The sword, shield, and helms pictured there are mine.  As was standard in the Middle Ages, the shield depicts my personal coat of arms.  At the bottom of the same page, you’ll find that design incorporated into a larger embellishment of the symbols in play:

Every element of this design represents a step on my path, earned through a combination of learned skill, cultivation of resources, and experience.  Before I get into any of that, it’s important to have a baseline of understanding as to what is expected of a knight, with a leaning towards the spirit of intent rather than the brutal reality of how Feudalism actually worked.

The steps to knighthood are pretty consistent across the board.  The would-be knight is expected to be of noble birth or otherwise elevated to a level of nobility through a recognized means.  The reason, beyond basic class enforcement, was practical: being a knight was expensive.  Arms, armor, horses, troops, castles… these things don’t grow on trees.  There are generally three levels: page, squire, and knight.  One is required to learn the laws and functions of society that they may be utilized, progressed, and defended.  One is required to learn the arts of combat that justice may be enacted.  And one is required to adhere to a code of chivalry that justice be maintained and embodied in the person of the knight, both as a symbol of personal authority and as an extension of the knight’s liege.  It was designed on purpose to be an impossible standard, one the knight had to continually work towards.  The closer one got to embodying the ideal, the more renown one would have, and thus the knight could better lead by example.  This, in turn, had the effect of other knights, and indeed other nobles of higher rank, setting higher examples in turn, if only so as not to be seen as base thugs or monsters by comparison.  This engendered a sense of trust, loyalty, and righteousness at all levels from top to bottom.  In short, the high tide lifts all boats.

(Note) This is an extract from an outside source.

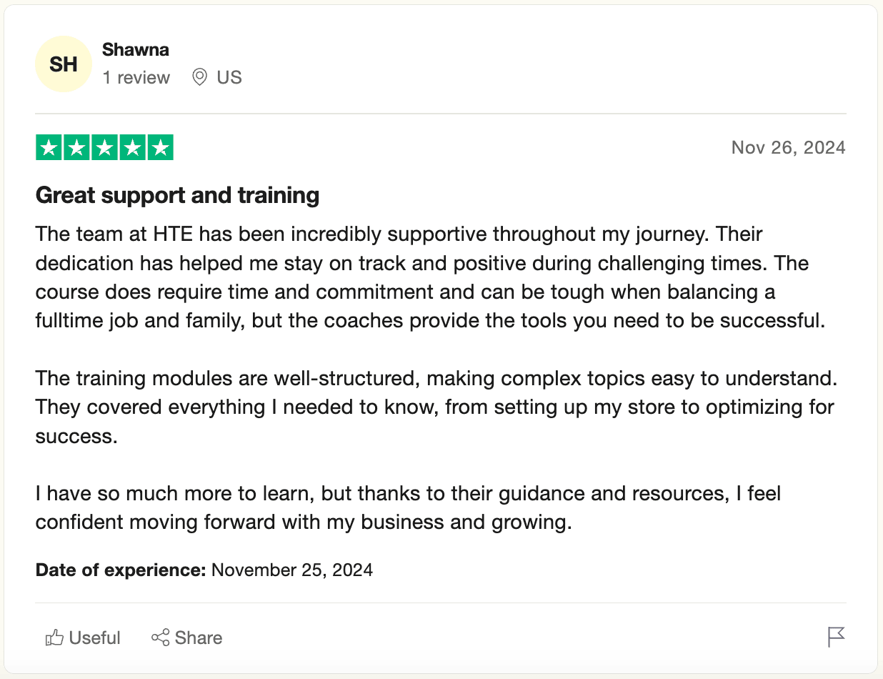The height and width of the screenshot is (679, 883).
Task: Click the Share network icon
Action: (x=160, y=638)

There is, of course, two popular variants on this traditional image: the knight errant and the crusader knight.  The knight errant is on a quest, often spiritual (a la the Holy Grail), and the crusader is a warrior monk in service to not to a secular liege, but a Higher Authority.  Again, in all cases, we’ll operate under the spirit of intent rather than the brutal reality of history.

With all that in place, it’s time to connect this up to my who I am and what I’ve put forth towards this path.  Let’s start with the obvious: I’m a transgender woman, and I’m an American citizen.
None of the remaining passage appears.